** EXTRACTED TEXT **
* * * * *

Rob P.
Rob P.

Reputation: 15071

Backtracking Search Algorithms

My real question is, 'Why doesn't backtracking speed up my search?' But I'm not sure if that makes any sense without more context...

This question is really just academic - the code 'works' and my program finds the solutions I'm expecting....but I want to make sure I understand the terminology. To help illustrate things, let's use a specific example where we'd need a search algorithm - the n-Queens problem.

n-queens problem - Placing n queens on an n×n chessboard in such a way that no queen can attack another.

One Solution

Example Solution

There are lots of example code on the internet that can be found searching for, 'N-queens backtracking', and Wikipedia's article on backtracking even uses N-Queens in their explanation of what backtracking is (http://en.wikipedia.org/wiki/Backtracking). The idea, as I understand it, is that given a board configuration that is invalid - let's say two places queens that can attack each other, the algorithm disregards all board configurations that would be made by adding additional pieces.

* * * * *

** Stored data **
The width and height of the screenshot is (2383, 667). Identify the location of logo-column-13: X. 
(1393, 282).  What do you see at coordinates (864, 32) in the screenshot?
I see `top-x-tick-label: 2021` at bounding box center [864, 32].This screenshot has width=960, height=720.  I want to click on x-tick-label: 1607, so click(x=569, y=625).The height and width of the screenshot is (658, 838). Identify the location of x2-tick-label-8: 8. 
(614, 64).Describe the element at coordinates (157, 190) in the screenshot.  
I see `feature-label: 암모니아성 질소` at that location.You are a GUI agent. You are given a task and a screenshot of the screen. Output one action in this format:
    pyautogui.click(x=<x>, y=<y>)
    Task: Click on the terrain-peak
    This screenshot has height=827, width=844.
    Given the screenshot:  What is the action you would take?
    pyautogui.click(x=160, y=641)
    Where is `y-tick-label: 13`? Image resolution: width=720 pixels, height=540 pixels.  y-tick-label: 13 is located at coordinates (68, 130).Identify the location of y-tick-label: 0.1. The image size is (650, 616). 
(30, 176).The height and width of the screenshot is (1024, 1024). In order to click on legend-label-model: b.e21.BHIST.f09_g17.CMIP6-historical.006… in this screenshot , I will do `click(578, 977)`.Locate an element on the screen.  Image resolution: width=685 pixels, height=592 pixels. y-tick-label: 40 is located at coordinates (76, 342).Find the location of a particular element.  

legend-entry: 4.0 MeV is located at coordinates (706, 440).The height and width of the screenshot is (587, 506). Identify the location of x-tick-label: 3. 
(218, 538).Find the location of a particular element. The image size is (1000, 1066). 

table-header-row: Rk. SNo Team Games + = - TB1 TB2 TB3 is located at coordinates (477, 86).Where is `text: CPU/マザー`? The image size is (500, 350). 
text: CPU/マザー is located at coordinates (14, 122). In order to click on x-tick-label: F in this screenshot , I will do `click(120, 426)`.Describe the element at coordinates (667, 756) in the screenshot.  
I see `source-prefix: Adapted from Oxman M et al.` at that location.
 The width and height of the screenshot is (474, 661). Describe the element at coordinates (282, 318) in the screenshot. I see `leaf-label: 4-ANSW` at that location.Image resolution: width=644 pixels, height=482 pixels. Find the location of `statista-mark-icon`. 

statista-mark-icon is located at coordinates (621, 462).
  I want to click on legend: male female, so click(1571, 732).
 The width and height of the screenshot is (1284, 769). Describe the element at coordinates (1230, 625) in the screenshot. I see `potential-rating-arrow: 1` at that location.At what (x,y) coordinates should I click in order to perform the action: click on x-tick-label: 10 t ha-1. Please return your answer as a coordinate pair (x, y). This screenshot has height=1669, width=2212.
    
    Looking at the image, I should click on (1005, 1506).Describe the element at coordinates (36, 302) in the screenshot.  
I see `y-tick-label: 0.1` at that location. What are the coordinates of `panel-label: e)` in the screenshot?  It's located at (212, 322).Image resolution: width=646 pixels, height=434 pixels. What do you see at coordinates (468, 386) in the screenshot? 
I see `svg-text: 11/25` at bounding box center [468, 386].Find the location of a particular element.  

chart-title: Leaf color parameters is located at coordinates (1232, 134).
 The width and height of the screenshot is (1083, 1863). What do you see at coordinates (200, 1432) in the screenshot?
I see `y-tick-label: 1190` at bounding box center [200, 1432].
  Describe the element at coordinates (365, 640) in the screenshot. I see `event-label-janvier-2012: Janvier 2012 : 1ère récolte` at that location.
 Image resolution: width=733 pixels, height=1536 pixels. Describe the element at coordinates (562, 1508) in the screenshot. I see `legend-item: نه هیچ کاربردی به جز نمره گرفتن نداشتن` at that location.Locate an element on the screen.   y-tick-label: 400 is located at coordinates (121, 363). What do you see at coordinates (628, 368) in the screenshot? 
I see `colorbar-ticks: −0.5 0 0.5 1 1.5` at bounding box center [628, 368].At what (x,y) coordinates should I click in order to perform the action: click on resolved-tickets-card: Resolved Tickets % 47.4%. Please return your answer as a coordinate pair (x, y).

* * * * *

** DIRECTIONS FOR THIS TASK **
Reproduce the passage of the post on backtracking search verbatim, starting with "Reputation: 15071" and going on through "can attack another.".

** RESPONSE **
Reputation: 15071

Backtracking Search Algorithms

My real question is, 'Why doesn't backtracking speed up my search?' But I'm not sure if that makes any sense without more context...

This question is really just academic - the code 'works' and my program finds the solutions I'm expecting....but I want to make sure I understand the terminology. To help illustrate things, let's use a specific example where we'd need a search algorithm - the n-Queens problem.

n-queens problem - Placing n queens on an n×n chessboard in such a way that no queen can attack another.